Arrête cruelle tu me rends fou et tu me tues
Toutes les richesses du monde qu'est-ce que ça vaut
j'en ai pas besoin moi c'est toi qu'il me faut
Anonyme
La coquine
Νέα μερακλού
Je suis une coquine une coquette
je passe mon temps à faire la fête
Toute la nuit je m'enfile des bières
et j'oublie toutes mes misères.
Je veux être amoureuse d'un mec
bagarreur pas un blanc bec
qu'il danse le zeïbèkiko
qu'il m'aime à tire-larigot
Salut mec mon petit derviche
cesse de fumer ton haschich
buvons de la bière ça s'impose
après quoi faudra qu'on cause
Mon beau voyou, ne fais rien
pour me donner du chagrin
faut pas que t'aies d'autres chéries
ça nous compliquerait la vie
Parle-moi mon petit derviche
cesse de fumer ton haschich
sois doux et fais pas le mariolle
déjà que tu m'as rendue folle
Còstas Tzòvenos, 1933
Septembre 2017. Le volume 2 de la Grèce de l'ombre à peine paru, voilà que qu'on me réclame d'autres traductions de rebètika. «Dieu tout puissant», c'est Nicolas Syros qui va le chanter pour notre concert annuel à Millau.

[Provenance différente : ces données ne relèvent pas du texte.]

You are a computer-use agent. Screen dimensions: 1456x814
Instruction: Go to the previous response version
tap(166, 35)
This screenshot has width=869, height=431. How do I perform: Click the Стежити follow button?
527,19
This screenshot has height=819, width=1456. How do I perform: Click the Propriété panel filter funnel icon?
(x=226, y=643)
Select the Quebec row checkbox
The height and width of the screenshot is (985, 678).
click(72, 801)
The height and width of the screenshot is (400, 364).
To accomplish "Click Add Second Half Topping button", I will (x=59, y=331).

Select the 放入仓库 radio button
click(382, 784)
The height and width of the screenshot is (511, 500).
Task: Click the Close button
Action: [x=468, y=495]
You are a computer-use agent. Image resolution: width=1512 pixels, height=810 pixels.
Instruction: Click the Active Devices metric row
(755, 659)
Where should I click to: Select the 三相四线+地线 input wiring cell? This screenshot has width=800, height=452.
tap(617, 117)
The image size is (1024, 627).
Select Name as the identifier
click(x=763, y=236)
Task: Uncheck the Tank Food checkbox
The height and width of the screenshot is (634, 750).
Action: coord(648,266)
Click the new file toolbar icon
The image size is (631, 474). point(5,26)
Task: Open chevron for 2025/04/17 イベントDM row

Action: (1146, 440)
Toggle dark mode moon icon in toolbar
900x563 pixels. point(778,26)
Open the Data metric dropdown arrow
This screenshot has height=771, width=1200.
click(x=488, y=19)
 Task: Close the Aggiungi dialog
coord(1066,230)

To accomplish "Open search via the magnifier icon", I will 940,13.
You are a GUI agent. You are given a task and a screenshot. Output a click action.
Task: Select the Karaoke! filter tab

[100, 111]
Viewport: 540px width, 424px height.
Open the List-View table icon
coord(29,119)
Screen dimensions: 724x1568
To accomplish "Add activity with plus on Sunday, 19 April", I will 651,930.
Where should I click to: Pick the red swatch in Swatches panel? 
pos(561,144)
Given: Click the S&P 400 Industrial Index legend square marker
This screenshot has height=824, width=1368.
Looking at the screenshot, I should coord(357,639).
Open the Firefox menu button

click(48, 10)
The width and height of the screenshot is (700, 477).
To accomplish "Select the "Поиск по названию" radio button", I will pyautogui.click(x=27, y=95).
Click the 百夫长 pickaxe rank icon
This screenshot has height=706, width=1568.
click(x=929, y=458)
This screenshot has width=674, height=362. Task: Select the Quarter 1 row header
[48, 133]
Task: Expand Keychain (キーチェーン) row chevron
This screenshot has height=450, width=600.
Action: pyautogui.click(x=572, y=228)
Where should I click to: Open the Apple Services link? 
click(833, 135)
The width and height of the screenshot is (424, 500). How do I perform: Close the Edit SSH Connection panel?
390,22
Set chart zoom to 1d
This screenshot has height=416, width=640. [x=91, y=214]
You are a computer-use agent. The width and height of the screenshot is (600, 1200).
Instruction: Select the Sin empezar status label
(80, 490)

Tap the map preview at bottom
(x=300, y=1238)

Les autres chansons, c'est pour Ouranìa Lampropoùlou et Evyènios Voùlgaris qui les donneront à Issy-les-Moulineaux.
La plupart de mes paroles françaises collent à la musique. Lisant les textes avant qu'ils soient chantés en v.o., je reproduis parfois le rythme de cette musique, d'où par exemple, dans «Avec toi», la disposition typographique de la strophe 2.